İklim KriziManşet

Araştırma: Yetersiz kar yağışı su varlıkları için risk oluşturuyor, yazın kuraklık kapıda

0
Ulusal Okyanus ve Atmosfer İdaresi'nin mart ayında Yüksek Sierra dağları üzerinde yaptığı kar araştırması uçuşundan bir görünüm Fotoğraf: Erin Schaff / The New York Times

Değişen kar yapısı, su kıtlığından kapanan kayak merkezlerine kadar geniş kapsamlı sonuçlar doğuruyor.

Yeni çalışma, insan kaynaklı iklim değişikliğinin Kuzey Yarımküre‘deki kar yapısını etkilediğini ve en az 31 ayrı nehir havzasında kar yığınında belirgin düşüşler olduğunu doğruluyor.

Araştırmacılar, bir bölge tüm kış boyunca ortalama eksi 8 santigrat dereceye kadar ısındığında, karın hızla erimeye başladığı bir devrilme noktasına ulaştığını tespit etti.

Dartmouth College‘da coğrafya profesörü olan ve çarşamba günü (10 Ocak) Nature dergisinde yayınlanan çalışmanın yazarlarından Justin Mankin, şu açıklamada bulundu:

Bu eşiğin ötesinde herkesin uçurumdan aşağı yuvarlandığını görüyoruz.”

Su kaynakları tehlikede

Yerdeki toplam kar kütlesinde meydana gelen azalmalar, su kaynağı olarak ilkbaharda eriyen karlara bağımlı olan yerler için ciddi sonuçlar doğuruyor.

Bu hafta ABD‘ de de meydana gelen şiddetli fırtınalar sonucunda çok fazla kar yağdı, ancak şu anda yerde bulunan kar kış boyunca dayanmayabilir.
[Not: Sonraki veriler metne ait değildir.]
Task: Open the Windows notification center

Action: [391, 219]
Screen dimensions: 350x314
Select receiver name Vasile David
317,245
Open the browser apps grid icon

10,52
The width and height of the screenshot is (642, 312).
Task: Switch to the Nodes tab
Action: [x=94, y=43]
Avrupa ve Asya ülkelerinde de henüz yeterli yağış yok.

Kısa vadede iklim değişikliği, artan yağışlar nedeniyle kar fırtınalarından daha fazla kar oluşmasına neden olabilir, ancak daha yüksek sıcaklıklarla birlikte bu kar muhtemelen daha hızlı eriyecek.

Araştırmacılar, 1981’den 2020’ye kadar her yıl mart ayında ne kadar kar kaldığını incelemek için 160’tan fazla nehir havzasından elde edilen verileri inceledi. Bu alanların yaklaşık yüzde 20’sinde, insan kaynaklı iklim değişikliğine atfedilebilecek, net kar miktarı düşüşleri tespit ettiler.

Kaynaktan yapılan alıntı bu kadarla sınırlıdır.